■ **Task item A**: According to the notes on migrating from openclaw, which core openclaw primitive makes replacing the agent-spawn side hard?
■ **Task item B**: Copy the passage of the openclaw migration notes starting with "## Answers to" and going on through "the ingress path.".
■ **Task item C**: Carry on the openclaw migration notes past their final sentence.

All are portable. I can copy them into my migration repo with their license intact and adapt paths.
## Answers to the questions that defined this research
**Q: Can I replace the deterministic side cleanly?** Yes. Every pure script is a standalone bash/node script with minimal coupling to openclaw. Main effort is rewriting the event router (`gitea-transform.js` equivalent) and the ingress path.
**Q: Can I replace the agent-spawn side cleanly?** Hard. `sessions_spawn` is a core openclaw primitive with session state, model selection, tool allowlists, wakeMode semantics, and process lifecycle management. The replacement needs a Channels plugin or a long-running worker pool; neither is a weekend project.
**Q: What's the minimum viable Caret pipeline?** An HTTP listener with proper HMAC verification, a router with the same event → script fan-out as gitea-transform.js, a file-based session lock manager, a structured log, and ONE script per event type. That's ~600-800 lines in one bun file, doable in Phase 2.
**Q: What should I NOT rebuild?** The tools themselves — `post-repo-audit.sh`, `audit-repo-policies.sh`, `spawn-manager.sh`, etc. Copy them, strip the openclaw path prefixes, ship them in `/host/root/.caret/tools/`. Don't reinvent the workspace/PROJ-XXX scheme unless Rooh explicitly asks — it's a working system with its own conventions I'd be recreating poorly.

■ **Record excerpts**:

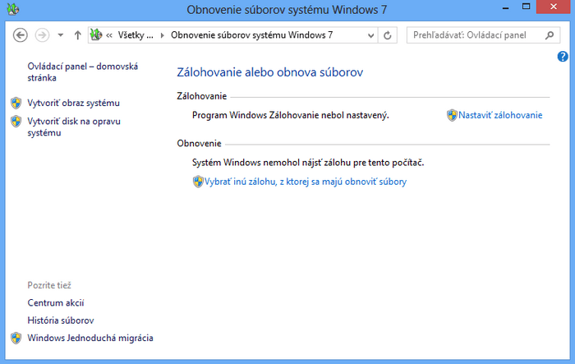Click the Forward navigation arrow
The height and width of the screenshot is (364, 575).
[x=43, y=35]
...
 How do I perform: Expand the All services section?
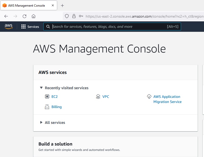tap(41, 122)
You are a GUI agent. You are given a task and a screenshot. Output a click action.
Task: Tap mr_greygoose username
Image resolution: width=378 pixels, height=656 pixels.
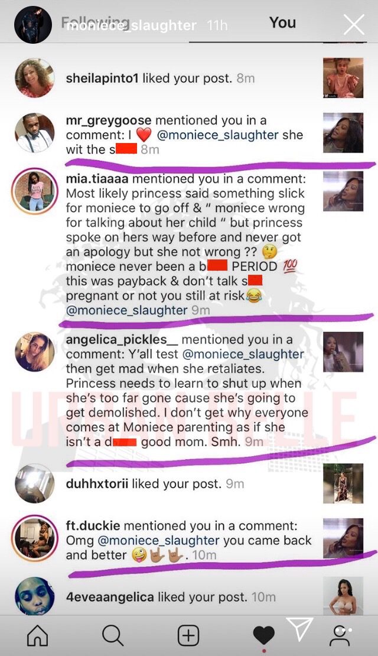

■ **Written answer A**: `sessions_spawn`

■ **Written answer B**:
## Answers to the questions that defined this research
**Q: Can I replace the deterministic side cleanly?** Yes. Every pure script is a standalone bash/node script with minimal coupling to openclaw. Main effort is rewriting the event router (`gitea-transform.js` equivalent) and the ingress path.

■ **Written answer C**:
## Next reads pending
- **Subagent `ae5ca38f70b1e9626`**: openclaw gateway internals — how does `sessions_spawn` actually fire a new Claude session? Where is the tool allowlist enforced? What does the cron/heartbeat scheduler look like?
- **Subagent `abf0cb0928d823a0b`**: live state audit — already partial results visible: four webhooks registered across sol/* repos, all pointing to `https://slack.solio.tech/hooks/gitea`, all with `Secret: NOT SET`. That's the smoking gun for "HMAC is not in the path right now."
When both finish, synthesize into `ARCHITECTURE.md` in the migration repo and move to Phase 1 design.